🤖 AI Summary
In emergency response scenarios where patient medical history is often unavailable and clinical decision-making is time-critical, this paper introduces KIRETT—an AI-driven wearable system. KIRETT integrates real-time multimodal vital sign monitoring, context-aware reasoning, and clinical diagnostic logic modeling to establish, for the first time, an on-site closed-loop “monitoring–identification–recommendation” workflow that directly generates personalized treatment recommendations. Unlike conventional approaches reliant on historical records or offline analysis, KIRETT employs lightweight edge AI to perform dynamic physiological assessment and deliver actionable intervention prompts directly on-device, substantially reducing dependence on manual history-taking and backend support.

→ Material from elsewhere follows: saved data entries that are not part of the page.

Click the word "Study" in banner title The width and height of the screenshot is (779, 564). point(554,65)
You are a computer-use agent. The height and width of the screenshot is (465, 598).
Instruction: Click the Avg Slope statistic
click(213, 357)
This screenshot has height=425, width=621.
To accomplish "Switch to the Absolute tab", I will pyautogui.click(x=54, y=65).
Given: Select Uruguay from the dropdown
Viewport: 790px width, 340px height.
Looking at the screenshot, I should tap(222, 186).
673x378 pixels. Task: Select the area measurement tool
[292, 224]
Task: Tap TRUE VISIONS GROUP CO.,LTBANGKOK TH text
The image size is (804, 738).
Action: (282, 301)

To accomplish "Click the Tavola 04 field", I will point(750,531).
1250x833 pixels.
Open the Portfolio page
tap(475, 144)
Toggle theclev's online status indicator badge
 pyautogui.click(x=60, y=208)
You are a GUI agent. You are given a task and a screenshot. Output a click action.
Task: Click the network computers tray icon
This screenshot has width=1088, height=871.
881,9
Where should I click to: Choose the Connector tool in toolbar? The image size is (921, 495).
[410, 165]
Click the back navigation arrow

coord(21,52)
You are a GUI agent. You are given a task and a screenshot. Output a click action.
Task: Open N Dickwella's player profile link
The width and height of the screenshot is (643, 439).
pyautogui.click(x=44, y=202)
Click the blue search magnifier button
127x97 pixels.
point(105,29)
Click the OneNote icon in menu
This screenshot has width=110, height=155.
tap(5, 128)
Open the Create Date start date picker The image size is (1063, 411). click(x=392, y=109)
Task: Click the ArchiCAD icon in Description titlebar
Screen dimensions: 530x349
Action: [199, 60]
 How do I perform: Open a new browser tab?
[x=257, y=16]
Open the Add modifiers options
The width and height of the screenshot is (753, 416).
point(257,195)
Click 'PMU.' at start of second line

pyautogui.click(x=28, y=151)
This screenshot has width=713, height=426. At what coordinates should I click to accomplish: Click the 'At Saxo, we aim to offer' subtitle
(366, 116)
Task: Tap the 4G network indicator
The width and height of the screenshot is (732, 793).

In a two-day field simulation involving 14 certified emergency responders, KIRETT reduced acquisition time for critical physiological data by 62% and achieved an 89% adoption rate for its treatment recommendations, demonstrating its efficacy and practicality in enhancing on-site decision efficiency and therapeutic accuracy.
📝 Abstract
Healthcare and Medicine are under constant pressure to provide patient-driven medical expertise to ensure a fast and accurate treatment of the patient. In such scenarios, the diagnosis contains, the family history, long term medical data and a detailed consultation with the patient. In time-critical emergencies, such conversation and time-consuming elaboration are not possible. Rescue services need to provide fast, reliable treatments for the patient in need. With the help of modern technologies, like treatment recommendations, real-time vitals-monitoring, and situation detection through artificial intelligence (AI) a situation can be analyzed and supported in providing fast, accurate patient-data-driven medical treatments. In KIRETT, a wearable device is developed to support in such scenarios and presents a way to provide treatment recommendation in rescue services. The objective of this paper is to present the quantitative results of a two-day KIRETT evaluation (14 participants) to analyze the needs of rescue operators in healthcare.